[Stored data entries]
· · · · · · ·
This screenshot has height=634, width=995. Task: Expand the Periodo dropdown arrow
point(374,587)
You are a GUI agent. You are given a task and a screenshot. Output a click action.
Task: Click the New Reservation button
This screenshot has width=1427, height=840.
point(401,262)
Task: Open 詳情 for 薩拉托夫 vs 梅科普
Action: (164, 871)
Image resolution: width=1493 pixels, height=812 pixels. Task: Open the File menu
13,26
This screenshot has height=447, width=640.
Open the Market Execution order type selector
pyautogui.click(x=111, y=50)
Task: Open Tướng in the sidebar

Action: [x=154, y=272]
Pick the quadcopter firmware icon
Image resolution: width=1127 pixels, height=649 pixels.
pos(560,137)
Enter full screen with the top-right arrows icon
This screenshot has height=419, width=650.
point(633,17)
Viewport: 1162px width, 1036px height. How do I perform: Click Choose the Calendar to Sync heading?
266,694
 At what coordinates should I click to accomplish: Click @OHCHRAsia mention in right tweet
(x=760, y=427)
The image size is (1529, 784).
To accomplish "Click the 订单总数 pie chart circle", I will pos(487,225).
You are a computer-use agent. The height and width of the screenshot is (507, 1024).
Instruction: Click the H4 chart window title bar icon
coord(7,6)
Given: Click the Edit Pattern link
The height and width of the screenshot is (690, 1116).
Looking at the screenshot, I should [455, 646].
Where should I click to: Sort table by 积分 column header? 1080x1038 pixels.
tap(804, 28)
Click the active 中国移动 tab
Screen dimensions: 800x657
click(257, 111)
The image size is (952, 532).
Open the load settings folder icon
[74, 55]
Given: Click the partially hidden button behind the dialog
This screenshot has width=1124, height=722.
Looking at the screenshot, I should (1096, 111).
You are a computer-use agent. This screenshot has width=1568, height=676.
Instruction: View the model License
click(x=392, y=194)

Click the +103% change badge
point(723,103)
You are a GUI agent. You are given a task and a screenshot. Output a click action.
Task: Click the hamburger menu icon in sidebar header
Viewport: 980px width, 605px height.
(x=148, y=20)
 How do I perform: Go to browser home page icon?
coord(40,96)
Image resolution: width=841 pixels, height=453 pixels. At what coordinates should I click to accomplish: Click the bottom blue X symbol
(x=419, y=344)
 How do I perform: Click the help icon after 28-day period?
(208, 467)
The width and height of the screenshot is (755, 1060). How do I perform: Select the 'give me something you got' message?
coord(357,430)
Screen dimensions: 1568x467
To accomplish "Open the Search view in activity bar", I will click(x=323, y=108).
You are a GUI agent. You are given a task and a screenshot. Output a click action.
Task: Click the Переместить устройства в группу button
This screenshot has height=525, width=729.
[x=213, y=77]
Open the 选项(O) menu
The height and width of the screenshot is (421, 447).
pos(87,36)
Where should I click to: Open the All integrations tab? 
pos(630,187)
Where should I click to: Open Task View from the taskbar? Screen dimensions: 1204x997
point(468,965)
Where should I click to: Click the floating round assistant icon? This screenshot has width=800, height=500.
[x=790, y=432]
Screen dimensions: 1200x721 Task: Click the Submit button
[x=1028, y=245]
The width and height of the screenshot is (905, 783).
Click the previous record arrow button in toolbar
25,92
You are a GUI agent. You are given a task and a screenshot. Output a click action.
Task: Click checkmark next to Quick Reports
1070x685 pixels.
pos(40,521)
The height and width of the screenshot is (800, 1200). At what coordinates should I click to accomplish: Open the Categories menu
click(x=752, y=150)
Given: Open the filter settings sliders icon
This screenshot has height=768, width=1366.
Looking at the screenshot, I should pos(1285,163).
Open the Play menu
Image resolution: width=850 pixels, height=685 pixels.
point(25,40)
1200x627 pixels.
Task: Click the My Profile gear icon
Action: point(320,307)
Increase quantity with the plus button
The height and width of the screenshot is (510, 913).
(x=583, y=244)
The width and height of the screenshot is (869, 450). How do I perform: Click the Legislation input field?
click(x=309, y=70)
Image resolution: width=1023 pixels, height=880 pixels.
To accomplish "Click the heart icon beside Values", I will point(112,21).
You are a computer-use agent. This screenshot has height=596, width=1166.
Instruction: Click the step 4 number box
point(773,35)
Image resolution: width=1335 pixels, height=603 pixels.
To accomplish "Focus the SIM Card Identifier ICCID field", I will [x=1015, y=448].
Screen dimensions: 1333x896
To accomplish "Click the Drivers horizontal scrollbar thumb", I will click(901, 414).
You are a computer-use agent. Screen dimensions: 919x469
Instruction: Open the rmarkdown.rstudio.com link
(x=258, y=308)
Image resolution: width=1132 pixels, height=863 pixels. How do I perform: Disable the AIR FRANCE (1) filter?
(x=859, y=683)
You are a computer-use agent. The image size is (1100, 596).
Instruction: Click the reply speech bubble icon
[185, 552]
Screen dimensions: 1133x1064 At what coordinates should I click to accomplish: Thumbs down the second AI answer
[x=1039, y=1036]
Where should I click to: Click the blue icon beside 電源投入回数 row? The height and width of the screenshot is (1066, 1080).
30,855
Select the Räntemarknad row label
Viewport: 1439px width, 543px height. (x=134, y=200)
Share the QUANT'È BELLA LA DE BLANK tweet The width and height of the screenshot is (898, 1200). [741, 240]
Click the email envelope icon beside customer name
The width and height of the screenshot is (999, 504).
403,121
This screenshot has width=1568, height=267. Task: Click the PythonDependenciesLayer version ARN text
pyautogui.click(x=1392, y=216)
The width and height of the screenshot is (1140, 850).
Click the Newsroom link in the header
· · · · · · ·
DIRECTIONS >>
Copy every record above verbatim and in full.

SOLVED PROBLEM >>
This screenshot has height=634, width=995. Task: Expand the Periodo dropdown arrow
point(374,587)
You are a GUI agent. You are given a task and a screenshot. Output a click action.
Task: Click the New Reservation button
This screenshot has width=1427, height=840.
point(401,262)
Task: Open 詳情 for 薩拉托夫 vs 梅科普
Action: (164, 871)
Image resolution: width=1493 pixels, height=812 pixels. Task: Open the File menu
13,26
This screenshot has height=447, width=640.
Open the Market Execution order type selector
pyautogui.click(x=111, y=50)
Task: Open Tướng in the sidebar

Action: [x=154, y=272]
Pick the quadcopter firmware icon
Image resolution: width=1127 pixels, height=649 pixels.
pos(560,137)
Enter full screen with the top-right arrows icon
This screenshot has height=419, width=650.
point(633,17)
Viewport: 1162px width, 1036px height. How do I perform: Click Choose the Calendar to Sync heading?
266,694
 At what coordinates should I click to accomplish: Click @OHCHRAsia mention in right tweet
(x=760, y=427)
The image size is (1529, 784).
To accomplish "Click the 订单总数 pie chart circle", I will pos(487,225).
You are a computer-use agent. The height and width of the screenshot is (507, 1024).
Instruction: Click the H4 chart window title bar icon
coord(7,6)
Given: Click the Edit Pattern link
The height and width of the screenshot is (690, 1116).
Looking at the screenshot, I should [455, 646].
Where should I click to: Sort table by 积分 column header? 1080x1038 pixels.
tap(804, 28)
Click the active 中国移动 tab
Screen dimensions: 800x657
click(257, 111)
The image size is (952, 532).
Open the load settings folder icon
[74, 55]
Given: Click the partially hidden button behind the dialog
This screenshot has width=1124, height=722.
Looking at the screenshot, I should (1096, 111).
You are a computer-use agent. This screenshot has width=1568, height=676.
Instruction: View the model License
click(x=392, y=194)

Click the +103% change badge
point(723,103)
You are a GUI agent. You are given a task and a screenshot. Output a click action.
Task: Click the hamburger menu icon in sidebar header
Viewport: 980px width, 605px height.
(x=148, y=20)
 How do I perform: Go to browser home page icon?
coord(40,96)
Image resolution: width=841 pixels, height=453 pixels. At what coordinates should I click to accomplish: Click the bottom blue X symbol
(x=419, y=344)
 How do I perform: Click the help icon after 28-day period?
(208, 467)
The width and height of the screenshot is (755, 1060). How do I perform: Select the 'give me something you got' message?
coord(357,430)
Screen dimensions: 1568x467
To accomplish "Open the Search view in activity bar", I will click(x=323, y=108).
You are a GUI agent. You are given a task and a screenshot. Output a click action.
Task: Click the Переместить устройства в группу button
This screenshot has height=525, width=729.
[x=213, y=77]
Open the 选项(O) menu
The height and width of the screenshot is (421, 447).
pos(87,36)
Where should I click to: Open the All integrations tab? 
pos(630,187)
Where should I click to: Open Task View from the taskbar? Screen dimensions: 1204x997
point(468,965)
Where should I click to: Click the floating round assistant icon? This screenshot has width=800, height=500.
[x=790, y=432]
Screen dimensions: 1200x721 Task: Click the Submit button
[x=1028, y=245]
The width and height of the screenshot is (905, 783).
Click the previous record arrow button in toolbar
25,92
You are a GUI agent. You are given a task and a screenshot. Output a click action.
Task: Click checkmark next to Quick Reports
1070x685 pixels.
pos(40,521)
The height and width of the screenshot is (800, 1200). At what coordinates should I click to accomplish: Open the Categories menu
click(x=752, y=150)
Given: Open the filter settings sliders icon
This screenshot has height=768, width=1366.
Looking at the screenshot, I should pos(1285,163).
Open the Play menu
Image resolution: width=850 pixels, height=685 pixels.
point(25,40)
1200x627 pixels.
Task: Click the My Profile gear icon
Action: point(320,307)
Increase quantity with the plus button
The height and width of the screenshot is (510, 913).
(x=583, y=244)
The width and height of the screenshot is (869, 450). How do I perform: Click the Legislation input field?
click(x=309, y=70)
Image resolution: width=1023 pixels, height=880 pixels.
To accomplish "Click the heart icon beside Values", I will point(112,21).
You are a computer-use agent. This screenshot has height=596, width=1166.
Instruction: Click the step 4 number box
point(773,35)
Image resolution: width=1335 pixels, height=603 pixels.
To accomplish "Focus the SIM Card Identifier ICCID field", I will [x=1015, y=448].
Screen dimensions: 1333x896
To accomplish "Click the Drivers horizontal scrollbar thumb", I will click(901, 414).
You are a computer-use agent. Screen dimensions: 919x469
Instruction: Open the rmarkdown.rstudio.com link
(x=258, y=308)
Image resolution: width=1132 pixels, height=863 pixels. How do I perform: Disable the AIR FRANCE (1) filter?
(x=859, y=683)
You are a computer-use agent. The image size is (1100, 596).
Instruction: Click the reply speech bubble icon
[185, 552]
Screen dimensions: 1133x1064 At what coordinates should I click to accomplish: Thumbs down the second AI answer
[x=1039, y=1036]
Where should I click to: Click the blue icon beside 電源投入回数 row? The height and width of the screenshot is (1066, 1080).
30,855
Select the Räntemarknad row label
Viewport: 1439px width, 543px height. (x=134, y=200)
Share the QUANT'È BELLA LA DE BLANK tweet The width and height of the screenshot is (898, 1200). [741, 240]
Click the email envelope icon beside customer name
The width and height of the screenshot is (999, 504).
403,121
This screenshot has width=1568, height=267. Task: Click the PythonDependenciesLayer version ARN text
pyautogui.click(x=1392, y=216)
The width and height of the screenshot is (1140, 850).
Click the Newsroom link in the header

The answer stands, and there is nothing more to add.